Uma semana na América
Segundo vários analistas, a crise que a zona euro atravessa é produto da crise geral europeia. E a crise geral europeia é produto da crise financeira iniciada nos EUA em 2008. E todas estas crises são crises do Ocidente em geral. São produto da globalização e da concorrência desleal do Terceiro Mundo que se aproveita do comércio livre para exportar produtos baseados em mão-de-obra barata, onde não existe Estado social. Por outras palavras, estamos todos em crise, no Ocidente.

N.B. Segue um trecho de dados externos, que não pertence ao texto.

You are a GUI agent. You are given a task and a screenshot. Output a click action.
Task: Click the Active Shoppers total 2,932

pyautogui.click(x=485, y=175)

É caso para dizer que isso pode muito bem ser verdade em teoria, mas não funciona na prática - pelo menos na América. Passei lá uma semana e nunca encontrei ninguém a falar da crise inexorável em que vivemos. Por todo o lado, encontrei gente confiante e empreendedora, discutindo inúmeros planos para melhorar os seus modos de vida, apreciando sem complexos a alegria de viver. A América pode estar em crise, mas os americanos que encontrei ainda não foram informados.Já sei a resposta europeia a este ponto: só falei com americanos ricos. É bem verdade. Eram certamente ricos em boa disposição e independência. A motorista do mini-bus que me levou da pequena cidade de Boulder, no Colorado, ao aeroporto de Denver, cantava ao volante e insistia em ser ela a carregar as malas dos passageiros para o porta-bagagens. Os empregados dos pequenos hotéis onde fiquei em Charlottesville e depois em Boulder eram todos milionários disfarçados. O mesmo acontecia com os funcionários das universidades de Virgínia e de Colorado com quem reuni. E também da Jefferson Foundation, em Monticello e Montalto. Por padrões europeus, eles estavam intrigantemente bem-dispostos e optimistas. Só podiam ser milionários disfarçados, com contas em paraísos fiscais, que não eram solidários com o enorme aumento de impostos que a nossa crise impõe. Por falar em impostos, fiquei a saber que a Thomas Jefferson Foundation não recebe um único cêntimo do dinheiro dos contribuintes, quer dizer, dos impostos. E mantém a casa-museu do terceiro Presidente americano, autor da Declaração de Independência. Explora a antiga vasta propriedade de Jefferson, que adquiriu a privados com dinheiro privado, tem um centro de conferências, e ainda uma belíssima biblioteca onde acolhe académicos do mundo inteiro.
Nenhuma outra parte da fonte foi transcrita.